Sir Stephen Bubb

Sir Stephen Bubb

Friday, 16 March 2012

Have a healthy weekend!


An unfortunate attack in the Times recently on the work of our countries charities. Suggesting they should be campaigning or doing advocacy. It required an answer. And got one in the form of my letter in today' edition. In case you don't buy said paper here is what it said,

Health charities
We should be thankful to have so many exceptional organisations with the best interests of patients at heart

Sir, The answer to the question posed by Margaret McCartney (“Do health charities do any good?”, times2, Mar 13), is unequivocally “yes”. Health charities save lives and assist people to cope with serious medical conditions. Their work to raise awareness of particular conditions encourages early diagnoses, while their funding for research supports the development of new treatments. Their support is valuable to those struggling with the stress of ill-health. Furthermore, many such charities work directly with patients to offer innovative, preventative health and care services within local communities.

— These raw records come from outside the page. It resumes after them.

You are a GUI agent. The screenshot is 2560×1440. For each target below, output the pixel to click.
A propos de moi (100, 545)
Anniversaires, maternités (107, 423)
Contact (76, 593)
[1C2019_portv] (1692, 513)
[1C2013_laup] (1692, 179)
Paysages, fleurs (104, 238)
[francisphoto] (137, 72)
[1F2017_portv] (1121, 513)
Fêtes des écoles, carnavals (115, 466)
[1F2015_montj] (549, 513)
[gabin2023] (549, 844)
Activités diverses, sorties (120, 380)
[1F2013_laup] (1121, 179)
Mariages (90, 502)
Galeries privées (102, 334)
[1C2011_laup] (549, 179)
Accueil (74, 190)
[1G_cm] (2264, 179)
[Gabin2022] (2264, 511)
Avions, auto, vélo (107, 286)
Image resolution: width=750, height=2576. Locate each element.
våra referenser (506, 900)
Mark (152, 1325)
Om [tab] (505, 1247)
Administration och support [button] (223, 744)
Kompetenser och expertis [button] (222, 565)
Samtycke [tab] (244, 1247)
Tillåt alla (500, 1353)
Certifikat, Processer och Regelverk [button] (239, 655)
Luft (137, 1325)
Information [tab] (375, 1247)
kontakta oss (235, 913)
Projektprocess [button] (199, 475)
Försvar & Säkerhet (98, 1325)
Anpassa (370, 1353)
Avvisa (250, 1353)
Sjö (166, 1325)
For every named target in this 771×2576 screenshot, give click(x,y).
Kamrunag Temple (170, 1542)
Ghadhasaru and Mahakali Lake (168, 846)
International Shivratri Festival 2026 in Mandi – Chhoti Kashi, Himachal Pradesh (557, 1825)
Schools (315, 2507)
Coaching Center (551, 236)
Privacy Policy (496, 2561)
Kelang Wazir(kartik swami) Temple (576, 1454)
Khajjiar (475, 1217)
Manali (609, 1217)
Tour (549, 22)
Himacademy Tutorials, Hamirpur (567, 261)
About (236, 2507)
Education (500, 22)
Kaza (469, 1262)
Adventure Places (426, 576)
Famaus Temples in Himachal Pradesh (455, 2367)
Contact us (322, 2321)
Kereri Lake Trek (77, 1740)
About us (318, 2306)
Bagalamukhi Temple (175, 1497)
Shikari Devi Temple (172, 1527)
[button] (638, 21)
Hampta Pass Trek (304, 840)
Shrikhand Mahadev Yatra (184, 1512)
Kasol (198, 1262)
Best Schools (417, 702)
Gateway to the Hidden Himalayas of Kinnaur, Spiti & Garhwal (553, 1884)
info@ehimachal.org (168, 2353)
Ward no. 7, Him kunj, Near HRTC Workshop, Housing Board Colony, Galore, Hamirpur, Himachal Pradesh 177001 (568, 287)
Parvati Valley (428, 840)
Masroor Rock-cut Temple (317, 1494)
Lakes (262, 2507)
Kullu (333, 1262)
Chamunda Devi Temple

Health charities are required like any other to demonstrate to the Charity Commission that their work is carried out for the public benefit, and their advocacy activity is no exception. We should be thankful to have so many exceptional organisations with the best interests of patients at heart.

But this may just be a harbinger of things to come. I wonder whether , as unemployment rises , as communities and citizens find it harder to cope , we will need to become more strident , more outspoken. And as we do , will that make government and institutions more antagonistic towards us ? One thing is very clear; ACEVO as the voice of the sector's Leaders , will speak out. The leadership role can often be a difficult one. Many of ACEVO's members know that being outspoken can cause you problems. But anyone can lead from the back. There are plenty of models of leaders whose position is to lead from the lowest common denominator. Or not say anything and hope the problem will pass. It's nor style I like. It is not a style that I think works in out third sector.

And on the subject of health I do wonder whether the change to local commissioning , led by GPs will change the culture of the service so that we can put resources into prevention and into the management of long term conditions and community based solutions. My Director of Policy points out an article in the HSJ which says that the vast majority of people being appointed as the managers of the new " clinical commissioning consortia" are the former managers of the PCTs. I'm sure many are excellent professionals. But how will they change the culture ? Will we just get a replication of the old fashioned bureaucratic tendering processes that are so redolent of the way the USSR was run ?

And on that note how brilliant to note the launch of the " Merlin standard" for use in contracting in DWP. This standard is the idea and initiative of my Policy Director Ralph Michell who proposed it in the task force report into the work led by Tony Hawkhead and David Freud before the last election.The merlin standard, and the teeth behind it, represent a significant step forward. As work programme prime contractors are assessed against the standard, I would urge third sector organisations - whether they are in a supply chain or not - to make their views known to the assessors. The Merlin standard is not a panacea for the issues voluntary organisations have with the work programme, but it sends a clear message that cowboy supply chain management will not be tolerated.